All lines from the line containing "Контакти (945, 176)" up to and including the last line of the listing below should be echoed exactly; no other lines belong in the response.

*** Block opens ***

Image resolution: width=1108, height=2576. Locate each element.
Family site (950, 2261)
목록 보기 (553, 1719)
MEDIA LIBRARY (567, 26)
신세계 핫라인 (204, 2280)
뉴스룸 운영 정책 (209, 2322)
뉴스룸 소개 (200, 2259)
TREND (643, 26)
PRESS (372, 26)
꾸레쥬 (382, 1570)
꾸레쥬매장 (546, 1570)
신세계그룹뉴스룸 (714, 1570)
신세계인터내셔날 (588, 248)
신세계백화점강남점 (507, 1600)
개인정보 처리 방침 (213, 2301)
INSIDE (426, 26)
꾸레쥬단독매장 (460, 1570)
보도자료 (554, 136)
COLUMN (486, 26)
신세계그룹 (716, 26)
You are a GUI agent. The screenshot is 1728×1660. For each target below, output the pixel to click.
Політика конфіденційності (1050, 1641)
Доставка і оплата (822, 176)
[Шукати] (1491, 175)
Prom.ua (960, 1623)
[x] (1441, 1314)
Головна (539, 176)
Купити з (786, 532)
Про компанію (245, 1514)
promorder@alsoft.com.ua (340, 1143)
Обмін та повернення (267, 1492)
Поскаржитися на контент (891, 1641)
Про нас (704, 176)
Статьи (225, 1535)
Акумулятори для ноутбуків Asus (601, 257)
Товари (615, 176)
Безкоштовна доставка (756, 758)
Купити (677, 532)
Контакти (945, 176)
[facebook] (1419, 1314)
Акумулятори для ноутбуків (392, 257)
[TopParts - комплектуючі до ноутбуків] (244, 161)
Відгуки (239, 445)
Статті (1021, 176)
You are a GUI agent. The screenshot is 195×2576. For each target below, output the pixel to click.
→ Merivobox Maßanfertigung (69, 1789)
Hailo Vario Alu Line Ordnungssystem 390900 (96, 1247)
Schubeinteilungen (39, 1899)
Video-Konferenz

*** Block closes ***

Exercise response -
Контакти (945, 176)
[facebook] (1419, 1314)
Акумулятори для ноутбуків (392, 257)
[TopParts - комплектуючі до ноутбуків] (244, 161)
Відгуки (239, 445)
Статті (1021, 176)
You are a GUI agent. The screenshot is 195×2576. For each target below, output the pixel to click.
→ Merivobox Maßanfertigung (69, 1789)
Hailo Vario Alu Line Ordnungssystem 390900 (96, 1247)
Schubeinteilungen (39, 1899)
Video-Konferenz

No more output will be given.